Recently, my colleague Ann Pinkerton wrote about CEO Star Power and how a great personality or compelling back story can be a great asset in generating attention from reporters. Another aspect of this issue is what to do when the back story is not necessarily a positive one.
Very few, if any, successful executives have batted 1.000 over the course of their entire careers. While PR teams need to tread carefully, some of the most engaging stories are born from past missteps and the lessons learned. It takes a certain amount of humility from the executive, and thoughtful strategizing to take advantage of these situations, but the payoff can be huge.
This is especially true for leaders of large companies who can be painted as cold or bland. Instead of talking about “what it means to be a leader,” executives should talk about the mistakes that they have made that helped them develop into leaders. These stories can not only help the executives soften and humanize their personal image, but they can also help enhance perceptions of the brands they run.
A great example of such a story is a recent profile in Inc. magazine of TrueCar founder Scott Painter. The story combines Painter’s personal transformation into a better person with the transformation of his company.

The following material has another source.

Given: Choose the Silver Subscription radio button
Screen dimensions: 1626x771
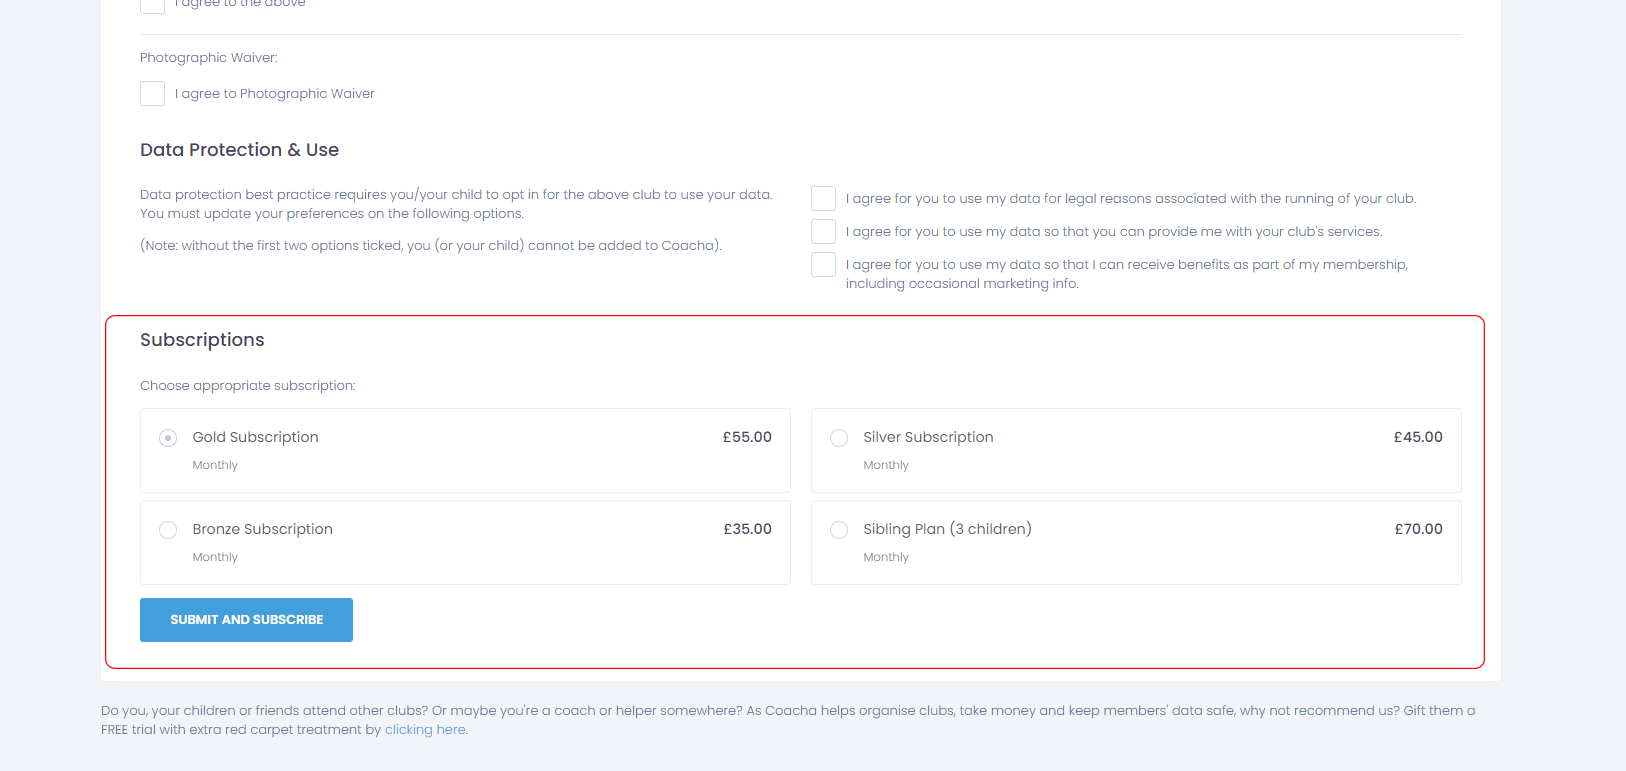Looking at the screenshot, I should coord(839,438).
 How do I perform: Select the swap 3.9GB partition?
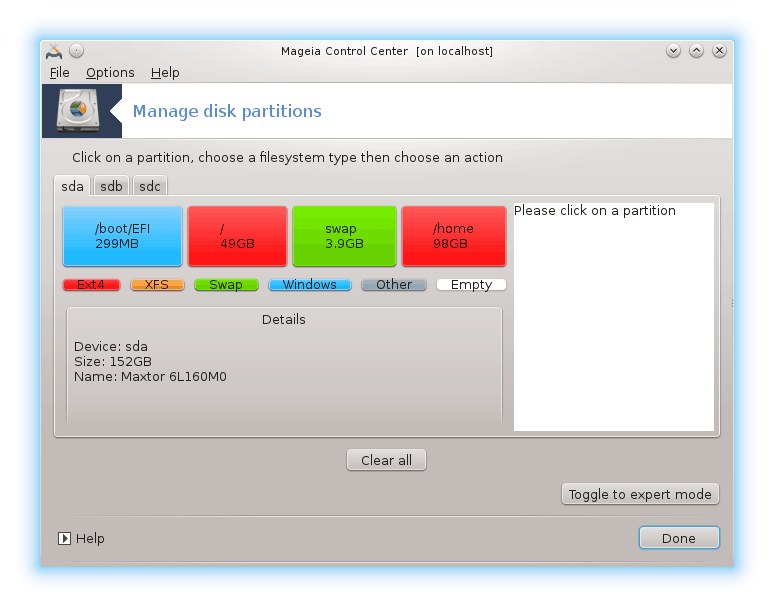(x=344, y=236)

It reads more like a short story than a promotional piece—and that’s the key. At times the picture of Painter is less than flattering, to say the least. He upsets the industry, ruins personal relationships and risks losing everything. That, however, is what makes the turnaround he and the company experience so powerful.
Again, this isn’t always easy and isn’t something that should be entered into lightly. Egos can be bruised and some will interpret discussion of anything less than complete success as weakness. However, if agency and client can work through these obstacles and have a clear view of the goal, these tough stories will make a lasting and highly positive outcome.